Предложенный отрывок
━━━
Французский был моим первым иностранным языком, который я начал учить в школе. Знал я его всегда неплохо. Может, был талант к языкам. Учителя, может, были неплохие. Одной из первых - не из лучших - была женщина по фамилии Палагнюк. Она также была нашим классным руководителем. Как-то на одном из уроков другой преподаватель поинтересовался: "А кто у вас классный руководитель?" И одна девчонка сходу выпалила: "Палгавнюк" и замерла в ужасе от того, что сказала. Но ничего, как-то обошлось.
Но самый большой прогресс во французском я сделал в старших классах, когда к нам пришел преподавать довольно странный тип. Он был полноватый мужчина среднего возраста, лысоватый. Но главное было, что он никогда не улыбался. Он всегда был мрачный, хмурый, необщительный. Он драл с нас три шкуры, задавая огромное количество уроков и спрашивая их без всякой пощады. Это был террор, благодаря которому мои знания французского улучшались неимоверными темпами. Тогда я понял, что такой тип, учитель-зверь иногда очень полезен для лучшего усвоения материала. Короче, к концу школы я знал французский свободно. Он мне также просто нравился.
Но после окончания школы и речи не было о том, чтобы идти в Инъяз. Это было как бы непрестижно. Политех - это было дело для мужчины. И я пошел в Политех.
━━━
Список записей
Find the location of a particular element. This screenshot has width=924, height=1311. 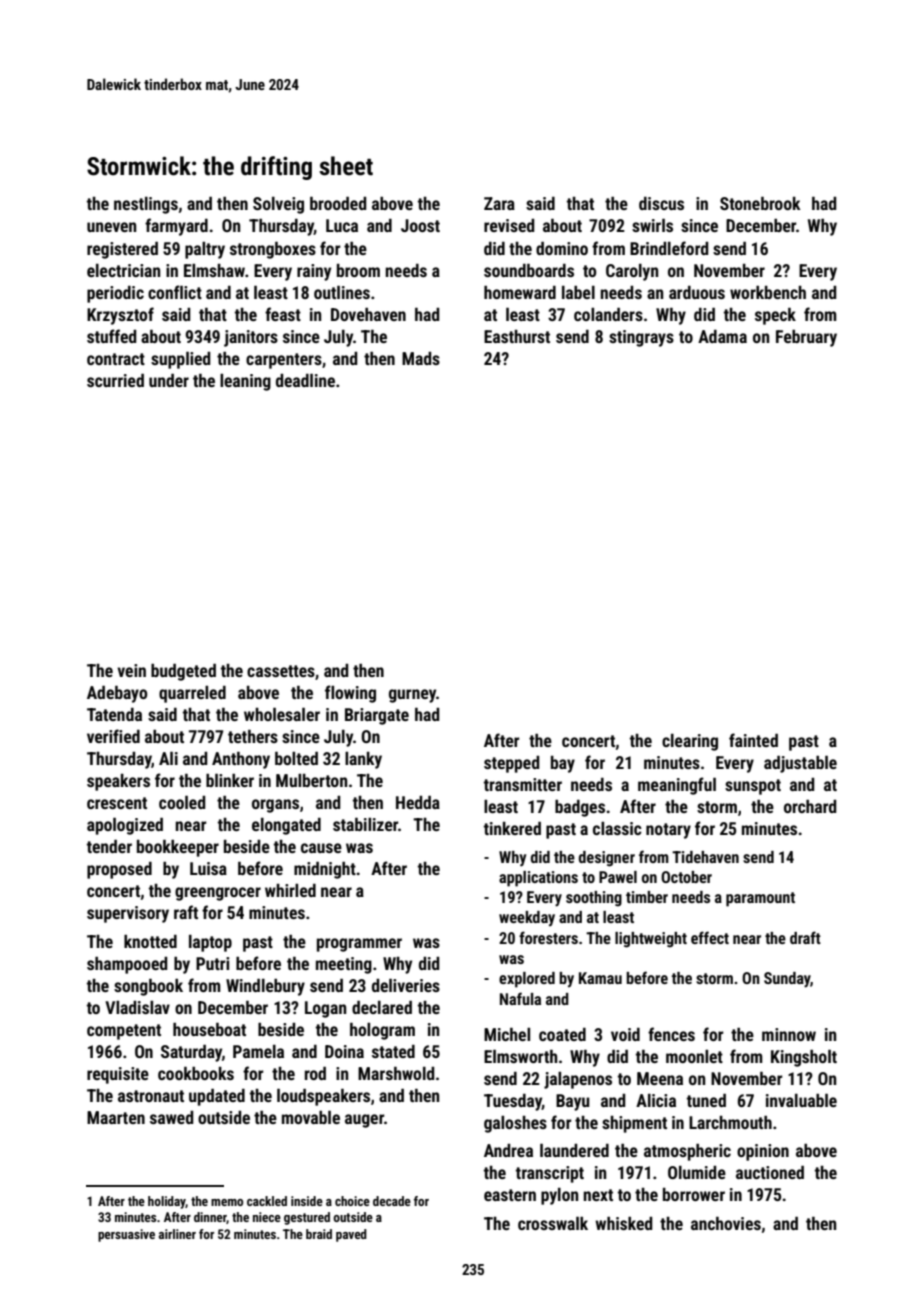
━━━
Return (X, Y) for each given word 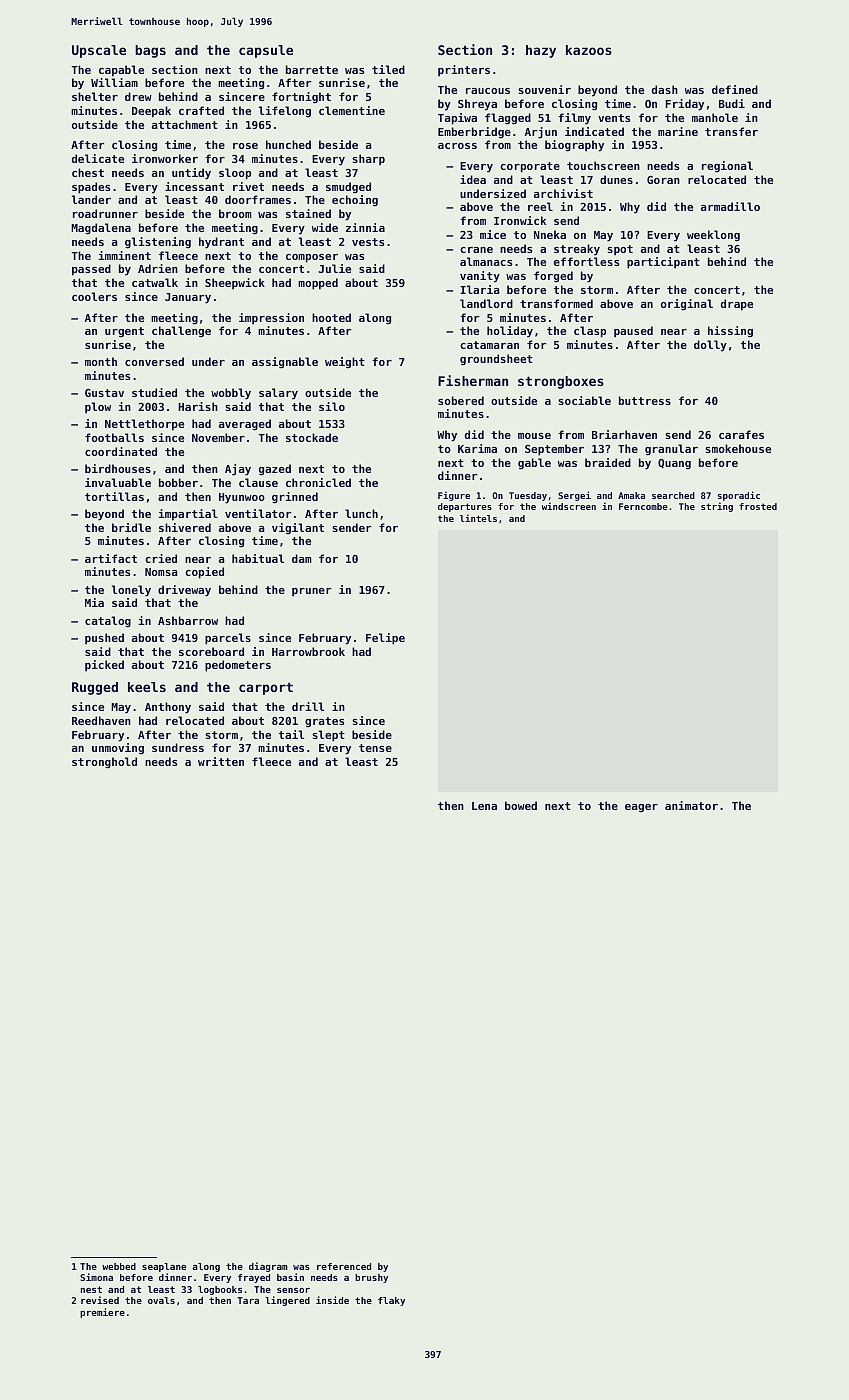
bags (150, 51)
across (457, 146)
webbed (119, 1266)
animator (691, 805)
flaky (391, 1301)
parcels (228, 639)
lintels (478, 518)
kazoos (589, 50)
━━━
Порядок работы
(a) Куда пошел учиться рассказчик после окончания школы, согласно отрывку об изучении французского?
(b) Продолжите отрывок об изучении французского языка после его последнего предложения.
Записи для этой работы не понадобятся.

Ответы к заданиям
(a) В Политех.

(b)
Там французского вообще не было, и я начал учить английский. Его преподавала очень милая и интеллигентная женщина, с которой во время уроков мы болтали на всякие интеллектуальные темы (по-русски). Когда я закончил институт, я практически не знал английский язык.
Но французский помогал мне и тогда. Однажды на уроке, еще в начале обучения, преподаватель опрашивала нас. Мы должны были выучить к уроку некий набор английских слов. Стыдно сказать, я по какой-то причине не подготовился к уроку. То есть вообще (что было нетипично). И вот преподаватель в какой-то момент указывает на меня пальцем и говорит: "Стол". А я понятия не имею, как будет "стол" по-английски. И вот я медленно встаю, делаю вид, что вспоминаю, а в голове в это время проносится череда мыслей.
Во-первых, исключено, что я просто скажу, что я не знаю. Я как бы считаюсь хорошим студентом, и мне такое, вроде, не к лицу. Поэтому я решаю, что брякну что-нибудь, а потом скажу, что просто перепутал слова. Так будет, видимо, выглядеть поприличнее.
Во-вторых, надо решить, что сказать. Глупо и непродуктивно выглядит придумывать какое-то несуществующее слово. И тут пришло решение. Я ведь знаю, как будет "стол" по-французски. А возьму-ка я это слово и произнесу его как бы по-английски. Это будет выглядеть довольно правдоподобно, хоть и неправильно.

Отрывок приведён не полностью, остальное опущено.